Daniel Künzi se montre critique vis-à-vis du système et des organes d’attribution des aides au cinéma suisse.
Cinéma

Le réalisateur Samir s’exprime dans une page du Courrier du 1er septembre au sujet du problème de la bureaucratie qui règne sur le cinéma suisse. A propos notamment des salaires des «administrateurs», dont rêvent les créateurs. Il ajoute: «Il existe de nombreux autres exemples illustrant comment l’administration alourdit la bureaucratie (…)». Et il pointe du doigt les diverses commissions sélectives: «Mais voilà que l’OFC veut désormais dicter aux cinéastes le type de films qu’ils doivent produire.»

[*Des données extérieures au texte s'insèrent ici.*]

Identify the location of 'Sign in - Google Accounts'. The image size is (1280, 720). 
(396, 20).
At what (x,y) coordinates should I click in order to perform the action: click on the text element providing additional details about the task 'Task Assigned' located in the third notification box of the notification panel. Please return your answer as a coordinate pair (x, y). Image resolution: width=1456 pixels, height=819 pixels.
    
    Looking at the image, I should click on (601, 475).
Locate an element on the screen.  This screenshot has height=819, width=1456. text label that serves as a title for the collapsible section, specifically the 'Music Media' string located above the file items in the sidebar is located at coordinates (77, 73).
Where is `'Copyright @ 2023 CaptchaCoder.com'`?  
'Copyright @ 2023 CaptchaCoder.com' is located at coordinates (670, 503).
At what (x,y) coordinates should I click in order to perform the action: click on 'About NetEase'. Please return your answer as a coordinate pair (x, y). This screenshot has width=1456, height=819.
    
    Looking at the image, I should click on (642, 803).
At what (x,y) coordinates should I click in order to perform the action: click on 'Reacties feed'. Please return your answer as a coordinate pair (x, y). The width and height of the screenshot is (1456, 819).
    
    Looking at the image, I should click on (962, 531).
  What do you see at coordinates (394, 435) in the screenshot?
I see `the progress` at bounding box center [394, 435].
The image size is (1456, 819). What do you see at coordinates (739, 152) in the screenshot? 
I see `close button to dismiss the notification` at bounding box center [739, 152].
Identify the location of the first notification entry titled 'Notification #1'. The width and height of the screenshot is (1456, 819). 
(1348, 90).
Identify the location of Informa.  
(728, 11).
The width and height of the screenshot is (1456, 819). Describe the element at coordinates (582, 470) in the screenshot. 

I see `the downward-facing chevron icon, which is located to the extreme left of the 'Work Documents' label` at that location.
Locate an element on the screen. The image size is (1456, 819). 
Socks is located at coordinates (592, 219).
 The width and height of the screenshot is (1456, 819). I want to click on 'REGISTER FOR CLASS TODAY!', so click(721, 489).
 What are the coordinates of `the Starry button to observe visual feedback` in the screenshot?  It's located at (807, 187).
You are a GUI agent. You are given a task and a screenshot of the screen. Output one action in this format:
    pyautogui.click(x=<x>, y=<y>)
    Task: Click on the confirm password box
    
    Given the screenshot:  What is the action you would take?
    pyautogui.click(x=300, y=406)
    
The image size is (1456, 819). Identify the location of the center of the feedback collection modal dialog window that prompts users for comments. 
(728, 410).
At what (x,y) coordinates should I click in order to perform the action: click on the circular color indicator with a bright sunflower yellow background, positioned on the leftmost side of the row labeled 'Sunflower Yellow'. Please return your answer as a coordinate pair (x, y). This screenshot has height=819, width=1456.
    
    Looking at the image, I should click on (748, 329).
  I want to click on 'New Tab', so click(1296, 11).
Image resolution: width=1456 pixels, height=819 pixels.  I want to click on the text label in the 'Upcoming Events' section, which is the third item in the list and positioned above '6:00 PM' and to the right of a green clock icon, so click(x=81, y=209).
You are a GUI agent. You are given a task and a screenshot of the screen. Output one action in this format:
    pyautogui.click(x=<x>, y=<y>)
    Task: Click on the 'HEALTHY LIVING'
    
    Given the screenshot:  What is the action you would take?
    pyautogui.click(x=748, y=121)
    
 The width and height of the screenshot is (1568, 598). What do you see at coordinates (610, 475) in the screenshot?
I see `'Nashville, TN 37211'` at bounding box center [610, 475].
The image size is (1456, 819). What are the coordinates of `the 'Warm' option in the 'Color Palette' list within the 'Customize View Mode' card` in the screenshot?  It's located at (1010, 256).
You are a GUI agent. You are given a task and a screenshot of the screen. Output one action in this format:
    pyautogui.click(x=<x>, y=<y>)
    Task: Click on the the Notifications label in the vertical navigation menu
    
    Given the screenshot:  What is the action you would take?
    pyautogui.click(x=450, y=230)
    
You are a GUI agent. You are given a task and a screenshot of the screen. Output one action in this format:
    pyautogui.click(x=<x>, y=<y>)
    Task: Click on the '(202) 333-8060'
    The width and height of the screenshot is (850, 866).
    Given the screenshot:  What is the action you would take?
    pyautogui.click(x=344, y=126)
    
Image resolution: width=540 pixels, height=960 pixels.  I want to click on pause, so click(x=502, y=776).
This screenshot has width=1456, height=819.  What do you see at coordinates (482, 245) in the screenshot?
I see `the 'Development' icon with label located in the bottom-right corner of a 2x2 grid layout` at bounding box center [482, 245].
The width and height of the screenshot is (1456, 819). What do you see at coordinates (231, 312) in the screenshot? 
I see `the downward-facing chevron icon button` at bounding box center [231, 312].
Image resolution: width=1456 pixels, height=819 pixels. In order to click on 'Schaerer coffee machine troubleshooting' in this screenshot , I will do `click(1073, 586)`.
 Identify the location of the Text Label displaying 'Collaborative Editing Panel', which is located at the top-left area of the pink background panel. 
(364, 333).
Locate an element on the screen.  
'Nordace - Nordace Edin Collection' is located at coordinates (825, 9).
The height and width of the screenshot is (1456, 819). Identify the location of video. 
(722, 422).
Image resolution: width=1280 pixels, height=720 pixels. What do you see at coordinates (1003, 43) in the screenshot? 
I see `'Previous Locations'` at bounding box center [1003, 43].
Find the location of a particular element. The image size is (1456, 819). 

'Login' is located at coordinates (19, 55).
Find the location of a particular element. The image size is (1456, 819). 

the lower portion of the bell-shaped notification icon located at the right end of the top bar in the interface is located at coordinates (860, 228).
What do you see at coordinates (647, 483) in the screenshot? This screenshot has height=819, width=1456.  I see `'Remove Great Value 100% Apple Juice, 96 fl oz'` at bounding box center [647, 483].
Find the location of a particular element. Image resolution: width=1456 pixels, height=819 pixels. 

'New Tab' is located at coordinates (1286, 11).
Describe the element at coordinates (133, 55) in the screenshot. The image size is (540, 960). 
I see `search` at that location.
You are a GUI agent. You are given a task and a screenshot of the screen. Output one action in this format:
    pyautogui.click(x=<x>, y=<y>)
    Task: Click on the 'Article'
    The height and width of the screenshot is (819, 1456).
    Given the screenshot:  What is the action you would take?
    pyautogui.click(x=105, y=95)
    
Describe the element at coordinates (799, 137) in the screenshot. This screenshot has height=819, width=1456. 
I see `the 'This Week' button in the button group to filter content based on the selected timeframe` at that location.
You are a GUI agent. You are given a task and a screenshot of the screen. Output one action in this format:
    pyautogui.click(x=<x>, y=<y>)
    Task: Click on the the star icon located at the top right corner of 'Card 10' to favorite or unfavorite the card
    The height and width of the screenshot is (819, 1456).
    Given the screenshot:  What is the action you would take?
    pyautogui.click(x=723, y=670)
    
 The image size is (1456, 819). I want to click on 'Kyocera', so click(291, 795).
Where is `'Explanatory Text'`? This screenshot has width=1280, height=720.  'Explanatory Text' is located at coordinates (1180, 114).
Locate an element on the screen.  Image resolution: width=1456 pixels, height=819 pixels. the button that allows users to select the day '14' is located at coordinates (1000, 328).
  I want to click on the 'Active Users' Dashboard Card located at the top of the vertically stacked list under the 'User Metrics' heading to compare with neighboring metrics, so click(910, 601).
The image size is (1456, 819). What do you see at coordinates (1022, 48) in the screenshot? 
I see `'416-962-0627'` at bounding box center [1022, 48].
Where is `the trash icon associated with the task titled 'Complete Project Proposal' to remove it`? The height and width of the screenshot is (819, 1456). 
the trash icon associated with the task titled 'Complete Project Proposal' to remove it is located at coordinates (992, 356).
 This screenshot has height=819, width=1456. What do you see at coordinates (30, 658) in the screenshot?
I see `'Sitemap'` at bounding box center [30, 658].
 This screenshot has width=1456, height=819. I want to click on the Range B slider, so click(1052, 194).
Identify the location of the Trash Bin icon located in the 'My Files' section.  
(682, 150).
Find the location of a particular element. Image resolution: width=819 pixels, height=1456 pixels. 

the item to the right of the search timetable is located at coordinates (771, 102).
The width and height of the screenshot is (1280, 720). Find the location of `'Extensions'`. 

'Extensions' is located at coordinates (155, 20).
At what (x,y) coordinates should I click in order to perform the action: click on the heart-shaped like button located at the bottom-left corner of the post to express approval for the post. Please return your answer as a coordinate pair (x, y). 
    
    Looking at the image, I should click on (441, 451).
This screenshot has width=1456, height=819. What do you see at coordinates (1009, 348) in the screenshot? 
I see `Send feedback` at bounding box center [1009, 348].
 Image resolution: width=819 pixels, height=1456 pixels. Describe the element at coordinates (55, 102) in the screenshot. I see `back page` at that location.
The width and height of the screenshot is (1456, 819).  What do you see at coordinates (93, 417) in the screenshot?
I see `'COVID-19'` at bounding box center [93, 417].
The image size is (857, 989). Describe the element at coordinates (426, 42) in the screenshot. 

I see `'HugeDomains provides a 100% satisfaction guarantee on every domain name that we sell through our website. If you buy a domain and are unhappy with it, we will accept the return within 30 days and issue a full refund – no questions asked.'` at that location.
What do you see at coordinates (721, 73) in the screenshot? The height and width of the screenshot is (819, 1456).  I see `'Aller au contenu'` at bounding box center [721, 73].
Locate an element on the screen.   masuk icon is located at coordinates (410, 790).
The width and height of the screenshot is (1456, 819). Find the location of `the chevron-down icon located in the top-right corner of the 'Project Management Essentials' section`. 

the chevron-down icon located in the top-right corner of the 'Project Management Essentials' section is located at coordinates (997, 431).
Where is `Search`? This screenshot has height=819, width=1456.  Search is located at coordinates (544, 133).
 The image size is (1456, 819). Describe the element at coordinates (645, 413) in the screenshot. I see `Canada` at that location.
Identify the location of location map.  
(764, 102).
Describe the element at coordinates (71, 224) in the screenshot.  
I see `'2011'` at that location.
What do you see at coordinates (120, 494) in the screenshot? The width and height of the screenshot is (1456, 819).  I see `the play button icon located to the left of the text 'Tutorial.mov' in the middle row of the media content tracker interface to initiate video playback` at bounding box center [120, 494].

Concrètement, concernant les frais de gestion, mon collègue aurait aussi pu citer Cinéforom. Son budget de fonctionnement était de 683 453 francs en 2023, il a passé à 739 668 francs en 2024. Soit une augmentation de 56 215 francs, près de 10%1> CINEFOROM-Rapport-annuel-2024.pdf.

Il faut aller jusqu’au bout du raisonnement: ces administrateurs et autres experts exercent une censure qu’ils le veuillent ou non. Ils justifient leur existence en prétendant qu’ils choisissent les meilleurs films, ceux qui ont le plus de chance de trouver un public, etc.

La réalité a prouvé le contraire. On se souvient par exemple du film Mein Name ist Bach, rejeté par les experts, qui remportera le Prix du cinéma suisse, ou encore le film On dirait le Sud, qui a aussi gagné ce prix sans passer par les experts. Mais plus récemment, à l’inverse, j’ai vu un film béni par les «experts» dont le coût total a été de 4 268 254 millions, Jungle rouge, une coproduction helvetico-française. Vu par 726 spectateurs (6 168 en France). Là encore, aucun des fameux experts de Cinéforom, qui a participé au financement, n’a été prié de démissionner à ma connaissance.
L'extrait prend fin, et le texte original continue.